Gejala GERD sering tumpang tindih dengan gejala dispepsia (gangguan
pencernaan akibat tingginya asam lambung). Sering juga disangka gangguan
jantung karena penderita merasa nyeri, sesak, dan panas di bagian dada
sehingga ada pelbagai pemeriksaan untuk mencari kelainan pada jantung.
OBAT golongan antasida memang bisa menghilangkan gejala, tetapi tidak
menghentikan proses yang terjadi. Karenanya, demikian Ari, diperlukan obat
antiasam yang lebih kuat berupa penghambat pompa proton (proton pump
inhibitor/PPI) seperti omeprazol, esomeprazol, pantoprazol, lansoprazol.
Obat ini bekerja dengan cara menghambat pompa proton pada dinding sel
parietal-yaitu sel yang memproduksi asam- sehingga terjadi penurunan produksi
dan pengeluaran asam lambung. "Keasaman lambung dipertahankan pada pH 46 untuk memberi kesempatan tubuh memperbaiki kerusakan yang terjadi,"
jelasnya.
Sebenarnya asam berfungsi membantu pencernaan dan membunuh kuman.
Namun, produksi asam yang berlebihan akan merusak dinding lambung dan
kerongkongan seperti pada kasus GERD. Upaya menurunkan tingkat keasaman
sampai pH 4-6 sejauh ini tidak membahayakan kesehatan.
Dalam konsensus nasional disebutkan, jika pasien yang mendapat PPI dosis
ganda selama satu minggu kondisinya membaik, pengobatan harus diteruskan
sampai delapan minggu agar sembuh total.
Untuk radang kerongkongan sedang dan berat perlu dilanjutkan dengan terapi
pemeliharaan sesuai dengan kebutuhan (bisa sampai enam bulan).
Menurut Ari, konsensus nasional didasarkan pada konsensus yang disusun
pelbagai pusat penelitian di dunia, studi kasus di Indonesia, dan pengalaman
empiris para pakar/praktisi medis yang menyusun konsensus ini.

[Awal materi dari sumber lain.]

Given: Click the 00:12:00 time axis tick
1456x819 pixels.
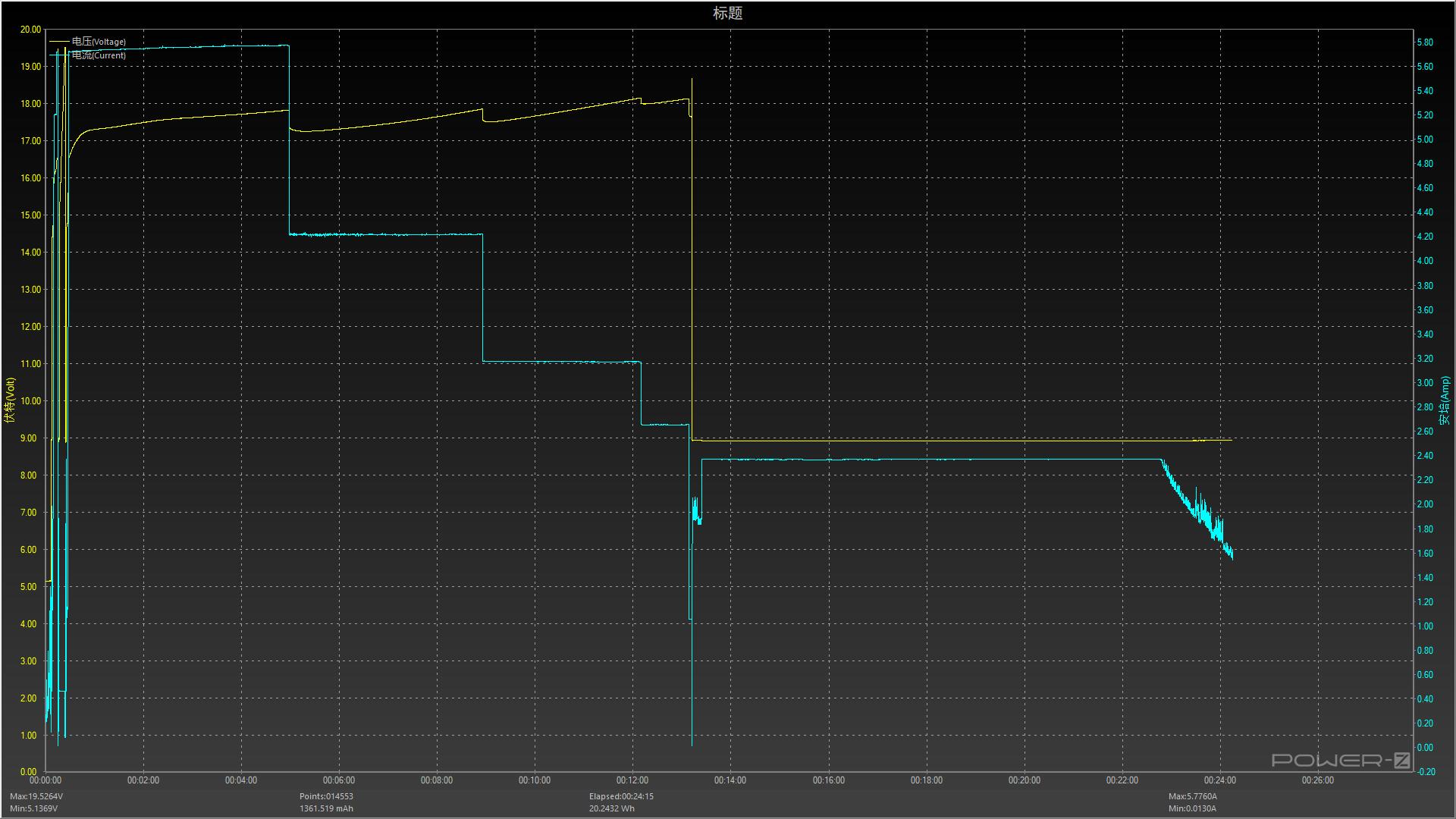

Konsensus
diharapkan menjadi pedoman para dokter dalam penatalaksanaan GERD
sehingga tercapai hasil pengobatan yang optimal.
Namun, pengobatan tak akan banyak berarti jika gaya hidup dan pola makan tak
diubah. Karena kedua hal itu yang sebenarnya menjadi kunci kesehatan kita.